The final episode of Rick and Morty ended in a classic television trope: The parents have gone away, so the kids subsequently are throwing a party. Over the course of the episode, the house gets destroyed. They clean the house just in time and ultimately become closer to one another and live happily ever after. It’s a plot device used in practically every TV show and teen movie imaginable. I was a little disappointed last week when I learned that the last episode of the season was going to take such an uncreative route.
As an avid fan of the show, I knew that creators Dan Harmon and Justin Roiland have the creative talent to end the wildly entertaining and unpredictable show on a higher note. Fortunately, in the fashion of the show, I was blown away by its ingenuity, hilarity and substance behind, well, some of the crudest jokes I have seen on television.
The show follows Rick, a drunken mad genius with a “Cat in the Hat” level of tricks up his sleeve and his grandson Morty, a timid and confused 14-year-old boy, as they travel around the multi-verse going on insane adventures. In this particular episode, Rick invites hundreds of his friends from whatever bizarre corner of the universe he found them. The show also features a hilarious character called, Abradolf Lincler, the deranged DNA combination of Adolf Hitler and Abraham Lincoln. Morty also accidentally sends his house and all its partygoers to a strange alien planet with huge monsters.
In the side plot, Jerry and Beth, Morty’s parents, take a Titanic re-creation cruise to celebrate their anniversary. In an ironic twist, a ship that is on rails and is designed to sink just like the Titanic, “completely misses the giant iceberg.” Jerry even mentions how he hates that the fourth wall is being broken which happens constantly in the show. Although a lot of the show’s heart and reality is channeled through the rock marriage of Beth and Jerry.
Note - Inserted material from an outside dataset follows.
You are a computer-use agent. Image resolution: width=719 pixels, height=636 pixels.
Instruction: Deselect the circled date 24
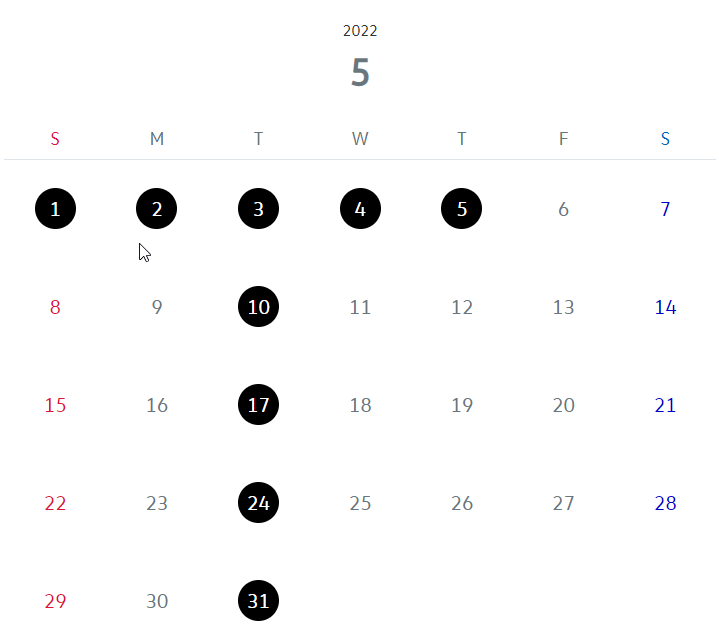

This particular episode’s sentimental moments are countered by a bukkake joke.
But this is why the show is so well done. Even after all of the low-brow, dark humor, the writing can bring about an emotional response. We learn that Rick parties so hard because he is tortured by depression. Even though Morty is disrespected and ignored by Rick for most of the episode, Morty still cares for Rick at the end of the day. Rick quickly pauses time in the show’s constant deus ex machina fashion to fix the destruction of the previous night’s party.
This episode wasn’t as sweet or as heart-wrenching as some of the previous episodes, nor was it the most bizarre or creative with its plot line. However, it was the perfect combination of the two and a solid way to end a cartoon that reminds you what truly is important in life, all the while featuring a morally-neutral super-leader that threatens to “emancipate (a monster’s) impure genes from its body.”